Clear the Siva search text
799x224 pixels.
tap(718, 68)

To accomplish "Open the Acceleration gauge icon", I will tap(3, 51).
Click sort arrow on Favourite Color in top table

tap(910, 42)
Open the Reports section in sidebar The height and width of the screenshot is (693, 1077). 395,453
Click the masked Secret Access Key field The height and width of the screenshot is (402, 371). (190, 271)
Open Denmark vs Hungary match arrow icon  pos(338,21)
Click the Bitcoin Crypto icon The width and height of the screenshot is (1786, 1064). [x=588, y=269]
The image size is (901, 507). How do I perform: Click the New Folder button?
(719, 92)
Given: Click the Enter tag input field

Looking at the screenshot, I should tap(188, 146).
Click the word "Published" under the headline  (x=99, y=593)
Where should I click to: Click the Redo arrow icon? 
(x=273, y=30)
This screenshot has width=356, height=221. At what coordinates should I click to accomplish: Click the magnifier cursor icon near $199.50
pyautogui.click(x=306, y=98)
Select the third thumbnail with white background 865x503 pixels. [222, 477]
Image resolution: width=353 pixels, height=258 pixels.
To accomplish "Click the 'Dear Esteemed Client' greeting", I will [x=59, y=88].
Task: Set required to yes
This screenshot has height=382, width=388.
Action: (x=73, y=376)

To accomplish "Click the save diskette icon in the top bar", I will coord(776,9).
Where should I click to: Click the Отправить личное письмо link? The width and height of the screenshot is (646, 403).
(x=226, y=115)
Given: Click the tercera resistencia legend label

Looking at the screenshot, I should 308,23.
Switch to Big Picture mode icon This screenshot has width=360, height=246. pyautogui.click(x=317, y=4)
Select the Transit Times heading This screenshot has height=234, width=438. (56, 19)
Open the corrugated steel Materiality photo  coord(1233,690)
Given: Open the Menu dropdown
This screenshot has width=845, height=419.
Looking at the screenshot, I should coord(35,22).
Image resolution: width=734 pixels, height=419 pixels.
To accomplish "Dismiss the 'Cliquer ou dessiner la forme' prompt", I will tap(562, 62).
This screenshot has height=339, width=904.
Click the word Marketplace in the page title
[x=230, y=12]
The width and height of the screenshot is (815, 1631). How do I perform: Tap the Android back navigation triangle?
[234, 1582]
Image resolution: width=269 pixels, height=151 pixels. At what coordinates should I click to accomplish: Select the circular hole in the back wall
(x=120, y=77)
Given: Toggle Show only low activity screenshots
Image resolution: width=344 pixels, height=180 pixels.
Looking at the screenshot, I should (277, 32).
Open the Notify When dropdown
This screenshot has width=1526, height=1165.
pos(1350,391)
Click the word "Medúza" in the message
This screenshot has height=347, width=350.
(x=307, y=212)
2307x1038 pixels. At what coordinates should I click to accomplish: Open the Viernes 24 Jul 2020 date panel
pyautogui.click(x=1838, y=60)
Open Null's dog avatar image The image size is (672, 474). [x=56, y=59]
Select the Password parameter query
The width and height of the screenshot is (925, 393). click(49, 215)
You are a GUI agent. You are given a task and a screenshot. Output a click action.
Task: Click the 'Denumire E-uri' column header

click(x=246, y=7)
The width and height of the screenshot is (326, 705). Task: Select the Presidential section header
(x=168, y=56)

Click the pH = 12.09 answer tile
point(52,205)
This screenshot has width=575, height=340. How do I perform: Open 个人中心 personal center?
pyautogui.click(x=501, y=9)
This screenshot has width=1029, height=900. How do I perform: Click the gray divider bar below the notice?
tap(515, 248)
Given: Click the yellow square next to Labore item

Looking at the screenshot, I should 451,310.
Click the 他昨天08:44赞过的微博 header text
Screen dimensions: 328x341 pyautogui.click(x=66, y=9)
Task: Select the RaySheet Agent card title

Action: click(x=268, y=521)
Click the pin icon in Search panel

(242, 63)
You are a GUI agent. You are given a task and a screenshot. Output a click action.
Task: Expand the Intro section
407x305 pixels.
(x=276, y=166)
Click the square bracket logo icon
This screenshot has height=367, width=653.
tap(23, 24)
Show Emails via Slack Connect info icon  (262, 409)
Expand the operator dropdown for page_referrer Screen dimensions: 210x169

■ **GOAL**: Copy every one of the items above word for word, from first to last, changing nothing.

■ **FINAL RESULT**:
Clear the Siva search text
799x224 pixels.
tap(718, 68)

To accomplish "Open the Acceleration gauge icon", I will tap(3, 51).
Click sort arrow on Favourite Color in top table

tap(910, 42)
Open the Reports section in sidebar The height and width of the screenshot is (693, 1077). 395,453
Click the masked Secret Access Key field The height and width of the screenshot is (402, 371). (190, 271)
Open Denmark vs Hungary match arrow icon  pos(338,21)
Click the Bitcoin Crypto icon The width and height of the screenshot is (1786, 1064). [x=588, y=269]
The image size is (901, 507). How do I perform: Click the New Folder button?
(719, 92)
Given: Click the Enter tag input field

Looking at the screenshot, I should tap(188, 146).
Click the word "Published" under the headline  (x=99, y=593)
Where should I click to: Click the Redo arrow icon? 
(x=273, y=30)
This screenshot has width=356, height=221. At what coordinates should I click to accomplish: Click the magnifier cursor icon near $199.50
pyautogui.click(x=306, y=98)
Select the third thumbnail with white background 865x503 pixels. [222, 477]
Image resolution: width=353 pixels, height=258 pixels.
To accomplish "Click the 'Dear Esteemed Client' greeting", I will [x=59, y=88].
Task: Set required to yes
This screenshot has height=382, width=388.
Action: (x=73, y=376)

To accomplish "Click the save diskette icon in the top bar", I will coord(776,9).
Where should I click to: Click the Отправить личное письмо link? The width and height of the screenshot is (646, 403).
(x=226, y=115)
Given: Click the tercera resistencia legend label

Looking at the screenshot, I should 308,23.
Switch to Big Picture mode icon This screenshot has width=360, height=246. pyautogui.click(x=317, y=4)
Select the Transit Times heading This screenshot has height=234, width=438. (56, 19)
Open the corrugated steel Materiality photo  coord(1233,690)
Given: Open the Menu dropdown
This screenshot has width=845, height=419.
Looking at the screenshot, I should coord(35,22).
Image resolution: width=734 pixels, height=419 pixels.
To accomplish "Dismiss the 'Cliquer ou dessiner la forme' prompt", I will tap(562, 62).
This screenshot has height=339, width=904.
Click the word Marketplace in the page title
[x=230, y=12]
The width and height of the screenshot is (815, 1631). How do I perform: Tap the Android back navigation triangle?
[234, 1582]
Image resolution: width=269 pixels, height=151 pixels. At what coordinates should I click to accomplish: Select the circular hole in the back wall
(x=120, y=77)
Given: Toggle Show only low activity screenshots
Image resolution: width=344 pixels, height=180 pixels.
Looking at the screenshot, I should (277, 32).
Open the Notify When dropdown
This screenshot has width=1526, height=1165.
pos(1350,391)
Click the word "Medúza" in the message
This screenshot has height=347, width=350.
(x=307, y=212)
2307x1038 pixels. At what coordinates should I click to accomplish: Open the Viernes 24 Jul 2020 date panel
pyautogui.click(x=1838, y=60)
Open Null's dog avatar image The image size is (672, 474). [x=56, y=59]
Select the Password parameter query
The width and height of the screenshot is (925, 393). click(49, 215)
You are a GUI agent. You are given a task and a screenshot. Output a click action.
Task: Click the 'Denumire E-uri' column header

click(x=246, y=7)
The width and height of the screenshot is (326, 705). Task: Select the Presidential section header
(x=168, y=56)

Click the pH = 12.09 answer tile
point(52,205)
This screenshot has width=575, height=340. How do I perform: Open 个人中心 personal center?
pyautogui.click(x=501, y=9)
This screenshot has width=1029, height=900. How do I perform: Click the gray divider bar below the notice?
tap(515, 248)
Given: Click the yellow square next to Labore item

Looking at the screenshot, I should 451,310.
Click the 他昨天08:44赞过的微博 header text
Screen dimensions: 328x341 pyautogui.click(x=66, y=9)
Task: Select the RaySheet Agent card title

Action: click(x=268, y=521)
Click the pin icon in Search panel

(242, 63)
You are a GUI agent. You are given a task and a screenshot. Output a click action.
Task: Expand the Intro section
407x305 pixels.
(x=276, y=166)
Click the square bracket logo icon
This screenshot has height=367, width=653.
tap(23, 24)
Show Emails via Slack Connect info icon  (262, 409)
Expand the operator dropdown for page_referrer Screen dimensions: 210x169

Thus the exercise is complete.